• Given exercise
Rescale the entries starting at the line containing "Task: Open Edit Scopes dialog entry" and ending at the line containing "coord(831,79)". Write those lines again with their requests included, multiplying only the click coordinates in the answers by 0.85 and rounding each to a whole number, with halves rounded up.

(Element and text position data)
__________
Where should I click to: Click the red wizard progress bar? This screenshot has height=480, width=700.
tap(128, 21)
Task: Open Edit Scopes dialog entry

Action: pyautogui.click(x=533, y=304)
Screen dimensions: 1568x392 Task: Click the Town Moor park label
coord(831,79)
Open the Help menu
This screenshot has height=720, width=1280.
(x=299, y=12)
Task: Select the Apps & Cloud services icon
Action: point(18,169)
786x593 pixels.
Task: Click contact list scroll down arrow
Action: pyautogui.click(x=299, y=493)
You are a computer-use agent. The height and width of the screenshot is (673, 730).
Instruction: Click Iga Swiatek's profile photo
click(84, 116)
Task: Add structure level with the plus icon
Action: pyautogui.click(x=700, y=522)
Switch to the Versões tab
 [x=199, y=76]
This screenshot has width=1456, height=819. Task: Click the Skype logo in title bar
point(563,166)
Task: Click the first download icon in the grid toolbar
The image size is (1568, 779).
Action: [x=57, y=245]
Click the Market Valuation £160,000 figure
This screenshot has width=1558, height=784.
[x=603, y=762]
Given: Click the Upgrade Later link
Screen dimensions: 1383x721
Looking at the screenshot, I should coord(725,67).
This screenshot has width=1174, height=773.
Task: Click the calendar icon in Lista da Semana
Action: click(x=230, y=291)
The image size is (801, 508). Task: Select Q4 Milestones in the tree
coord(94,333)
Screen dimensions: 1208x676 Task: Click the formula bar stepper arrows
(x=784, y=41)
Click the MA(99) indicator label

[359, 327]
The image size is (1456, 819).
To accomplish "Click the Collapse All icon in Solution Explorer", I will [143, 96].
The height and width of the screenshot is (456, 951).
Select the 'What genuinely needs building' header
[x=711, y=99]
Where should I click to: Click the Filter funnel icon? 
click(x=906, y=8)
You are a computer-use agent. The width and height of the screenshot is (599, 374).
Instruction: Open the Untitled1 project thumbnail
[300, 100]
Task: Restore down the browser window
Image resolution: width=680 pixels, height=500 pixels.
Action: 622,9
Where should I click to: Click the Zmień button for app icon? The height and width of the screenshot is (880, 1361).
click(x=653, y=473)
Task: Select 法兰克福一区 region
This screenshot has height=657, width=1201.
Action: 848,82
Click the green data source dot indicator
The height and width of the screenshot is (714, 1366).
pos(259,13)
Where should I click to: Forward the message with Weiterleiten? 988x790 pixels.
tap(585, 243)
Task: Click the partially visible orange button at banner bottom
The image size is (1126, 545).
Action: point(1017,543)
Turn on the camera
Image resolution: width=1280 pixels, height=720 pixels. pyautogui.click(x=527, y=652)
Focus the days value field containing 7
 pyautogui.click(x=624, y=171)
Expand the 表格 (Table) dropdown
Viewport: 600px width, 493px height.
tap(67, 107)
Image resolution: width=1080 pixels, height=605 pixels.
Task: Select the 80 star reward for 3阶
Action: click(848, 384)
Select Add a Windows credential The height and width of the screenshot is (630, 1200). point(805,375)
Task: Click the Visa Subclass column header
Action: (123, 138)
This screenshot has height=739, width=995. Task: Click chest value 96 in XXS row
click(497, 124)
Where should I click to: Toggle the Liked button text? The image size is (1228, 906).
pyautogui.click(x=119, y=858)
__________
• Complete output
Task: Open Edit Scopes dialog entry

Action: pyautogui.click(x=453, y=258)
Screen dimensions: 1568x392 Task: Click the Town Moor park label
coord(706,67)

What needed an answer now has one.